* [EXERCISE DESCRIPTION]:
Output, word for word, the line that contains "Instruction: Click the" and all lines after it in the records below, omitting pictures.
═══ AVAILABLE DATA ═══
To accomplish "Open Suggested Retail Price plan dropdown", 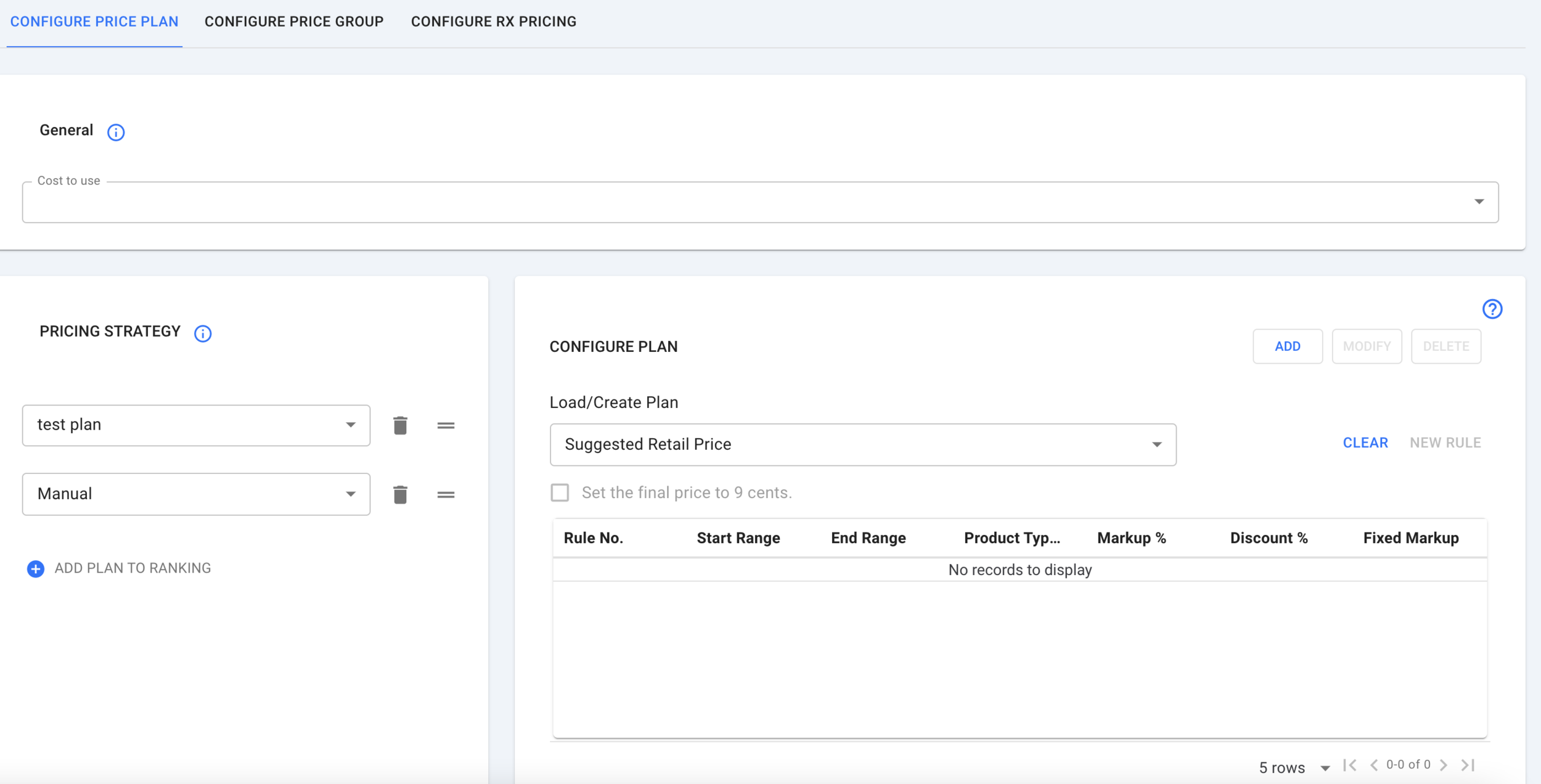I will pyautogui.click(x=862, y=444).
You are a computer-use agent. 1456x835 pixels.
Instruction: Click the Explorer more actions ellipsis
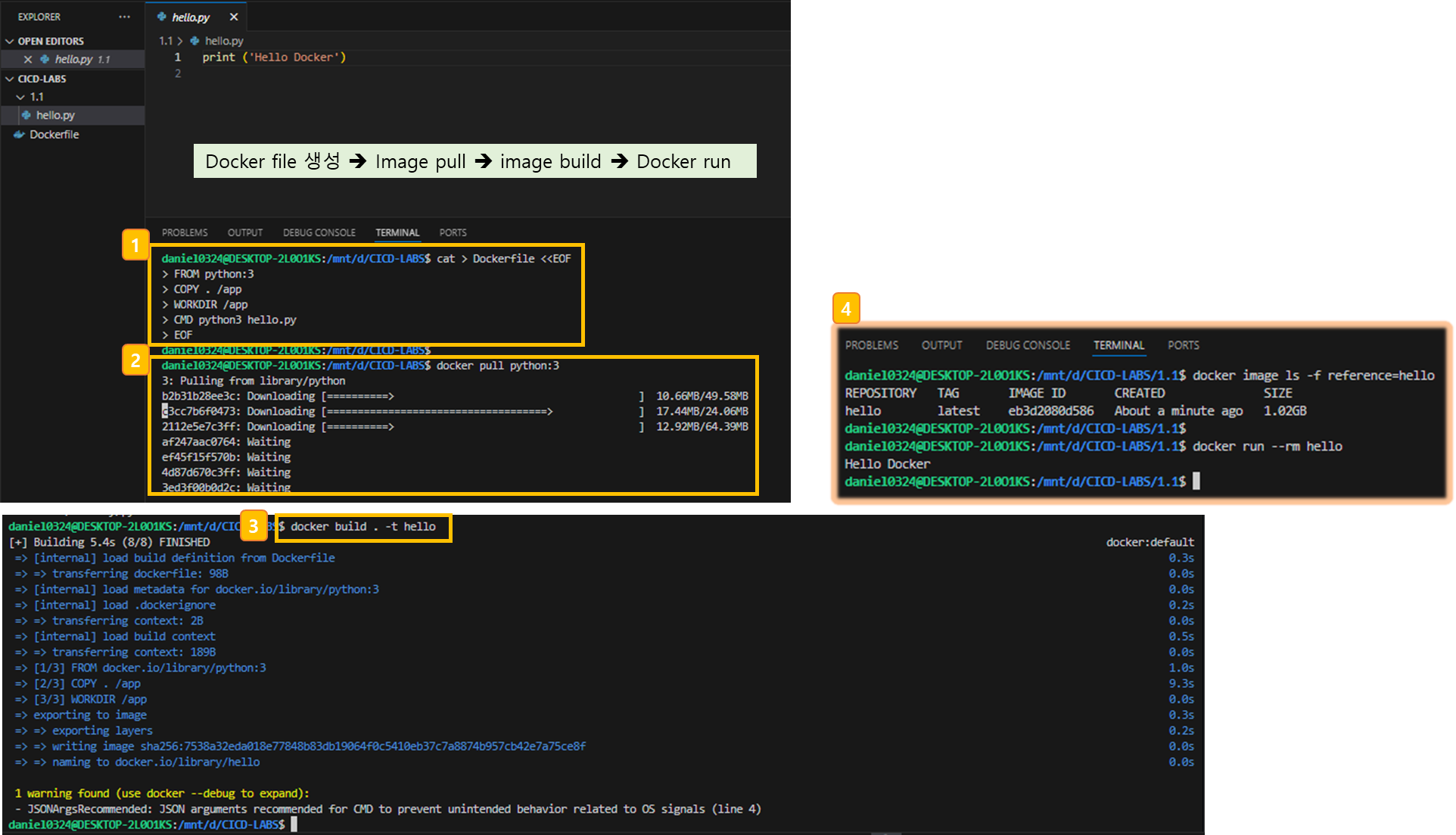pos(124,17)
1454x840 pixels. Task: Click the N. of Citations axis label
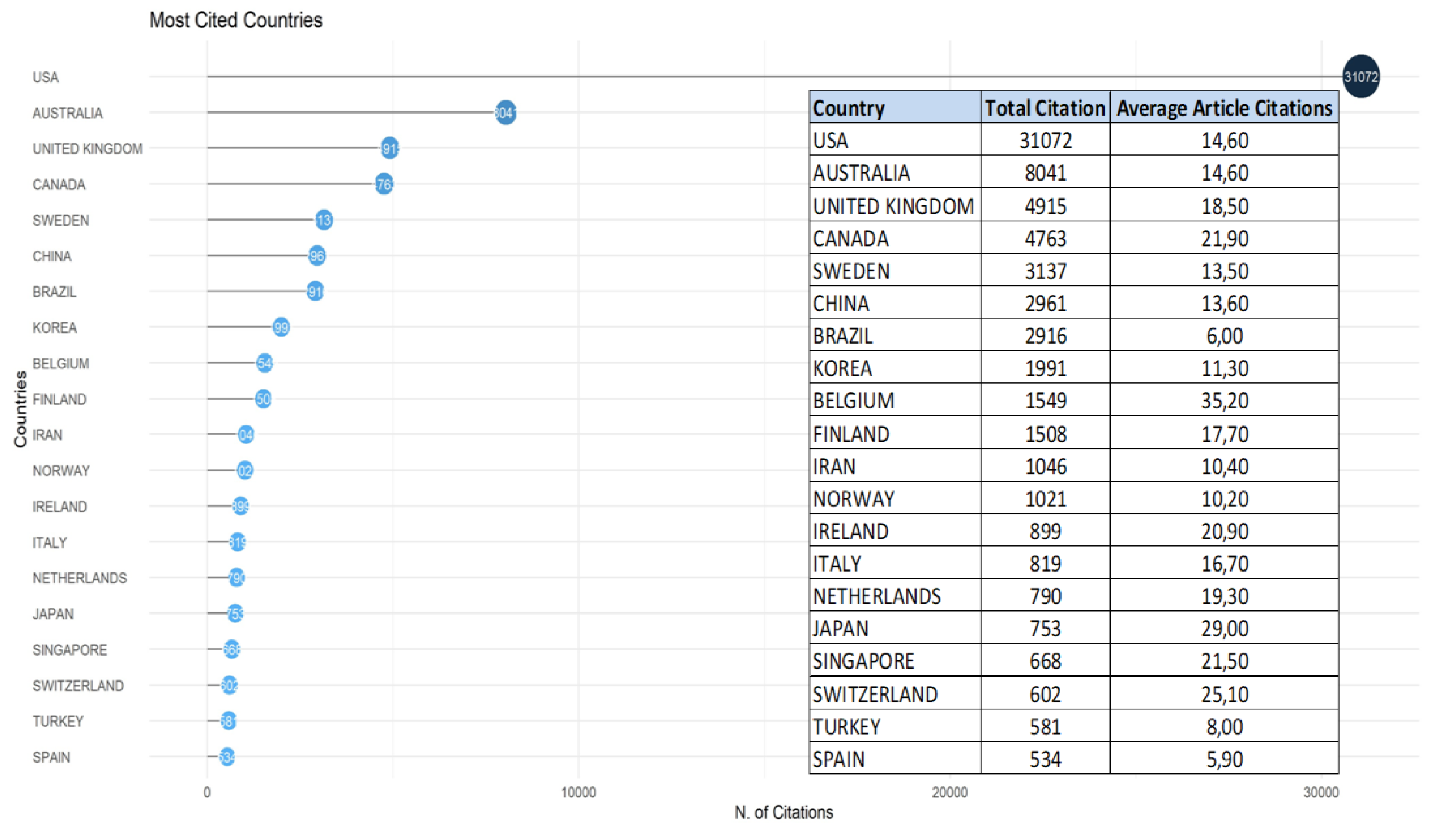click(x=783, y=812)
═══
* [RESPONSE AREA]:
Instruction: Click the Explorer more actions ellipsis
pos(124,17)
1454x840 pixels. Task: Click the N. of Citations axis label
click(x=783, y=812)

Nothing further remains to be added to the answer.